Raising banks from underweight to neutral
We are shifting our recommendation on banks from underweight to neutral. We shifted to an underweight position recently. This was based on our view that the economic environment was deteriorating. The combination of weaker growth and the need to shore up balance sheets was, we felt, likely to be a significant headwind and reduce demand for corporate loans while also increasing NPL’s. Furthermore, the sector is becoming more domestic as banks sell assets outside their main markets.
While all of these concerns remain, the new funding arrangements agreed by the ECB and other central banks should significantly help the banks offset the pressures of the economic downturn in our view. The coordinated action by central banks last week has brought a reduction both in the rate (down to OIS+50 bp; previously OIS+100 bp) and margin (down to 12%, previously 20%) while giving commercial banks access to US$ through this channel. In a further positive surprise, the ECB is also now offering banks 3-year liquidity (full allotment, fixed rate), on an expanded collateral pool (which now includes loans) and a lower reserve ratio. According to our banks analysts (see “Capital story is ending, funding receives a large ECB boost” December 9, 2011) the scope and structure of this facility directly addresses the banks’ key funding concerns.
The 3-year duration will address mismatching issues while an expanded collateral pool and lower reserve ratio increase the scope for banks to get access to liquidity.

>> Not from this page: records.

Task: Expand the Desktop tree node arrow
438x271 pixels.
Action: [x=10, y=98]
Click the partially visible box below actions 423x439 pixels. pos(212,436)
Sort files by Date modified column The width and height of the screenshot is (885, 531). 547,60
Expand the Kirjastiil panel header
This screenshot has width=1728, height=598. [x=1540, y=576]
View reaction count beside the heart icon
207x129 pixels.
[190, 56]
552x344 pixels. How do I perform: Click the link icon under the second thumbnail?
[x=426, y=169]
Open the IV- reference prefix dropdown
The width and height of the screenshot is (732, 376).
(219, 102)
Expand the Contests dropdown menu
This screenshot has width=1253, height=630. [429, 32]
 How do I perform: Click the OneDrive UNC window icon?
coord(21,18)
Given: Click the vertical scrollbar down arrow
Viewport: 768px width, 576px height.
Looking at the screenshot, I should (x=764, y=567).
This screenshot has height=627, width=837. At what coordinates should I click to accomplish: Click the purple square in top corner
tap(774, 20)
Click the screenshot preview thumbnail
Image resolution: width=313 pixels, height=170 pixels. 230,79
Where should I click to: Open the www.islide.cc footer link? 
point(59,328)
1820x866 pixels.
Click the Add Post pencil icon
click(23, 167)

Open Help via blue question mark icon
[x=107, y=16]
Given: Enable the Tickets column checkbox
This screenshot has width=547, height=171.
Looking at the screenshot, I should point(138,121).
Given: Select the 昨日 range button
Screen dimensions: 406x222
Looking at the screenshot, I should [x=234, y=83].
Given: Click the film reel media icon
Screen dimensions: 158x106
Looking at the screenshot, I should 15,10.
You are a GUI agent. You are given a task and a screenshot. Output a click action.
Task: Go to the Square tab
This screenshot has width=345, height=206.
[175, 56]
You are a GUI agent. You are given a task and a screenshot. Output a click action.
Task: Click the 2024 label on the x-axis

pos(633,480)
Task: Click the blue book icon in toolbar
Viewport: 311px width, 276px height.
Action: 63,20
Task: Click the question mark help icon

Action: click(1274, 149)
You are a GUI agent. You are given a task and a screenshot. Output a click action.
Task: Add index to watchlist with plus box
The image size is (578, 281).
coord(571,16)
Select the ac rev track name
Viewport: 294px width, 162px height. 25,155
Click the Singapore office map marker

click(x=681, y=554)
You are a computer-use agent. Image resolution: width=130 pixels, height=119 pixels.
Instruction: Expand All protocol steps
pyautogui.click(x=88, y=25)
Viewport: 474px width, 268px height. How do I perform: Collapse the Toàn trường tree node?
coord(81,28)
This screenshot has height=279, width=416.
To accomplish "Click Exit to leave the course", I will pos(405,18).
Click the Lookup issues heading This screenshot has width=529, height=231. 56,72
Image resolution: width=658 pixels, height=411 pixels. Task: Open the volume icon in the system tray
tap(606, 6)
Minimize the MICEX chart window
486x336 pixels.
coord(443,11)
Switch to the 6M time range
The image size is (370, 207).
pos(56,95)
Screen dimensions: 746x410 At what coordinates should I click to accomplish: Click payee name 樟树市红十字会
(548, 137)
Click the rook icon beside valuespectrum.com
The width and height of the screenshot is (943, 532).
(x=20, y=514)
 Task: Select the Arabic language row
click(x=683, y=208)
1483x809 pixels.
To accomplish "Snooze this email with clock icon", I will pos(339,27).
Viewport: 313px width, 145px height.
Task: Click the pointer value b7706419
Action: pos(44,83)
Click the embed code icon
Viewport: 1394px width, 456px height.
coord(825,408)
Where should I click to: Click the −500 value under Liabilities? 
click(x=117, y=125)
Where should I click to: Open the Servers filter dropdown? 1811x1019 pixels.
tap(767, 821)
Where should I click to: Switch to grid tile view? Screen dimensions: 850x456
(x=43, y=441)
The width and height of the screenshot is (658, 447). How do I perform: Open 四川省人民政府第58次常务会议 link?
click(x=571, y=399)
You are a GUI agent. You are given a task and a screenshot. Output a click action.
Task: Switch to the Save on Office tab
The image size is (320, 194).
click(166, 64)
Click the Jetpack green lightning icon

The interest rate structure meanwhile allows banks to detach their funding cost from that of sovereigns, which has been one of the key factors that has kept the risk premium on banks so elevated. As a result, our banks analysts expect a positive impact on margins, deposit pricing and loan availability resulting in a high take up of the facility. While these facilities help to reduce the risk premium to some degree they should be seen against the ongoing deterioration in fundamentals so that, on balance, we feel a neutral in the sector is appropriate.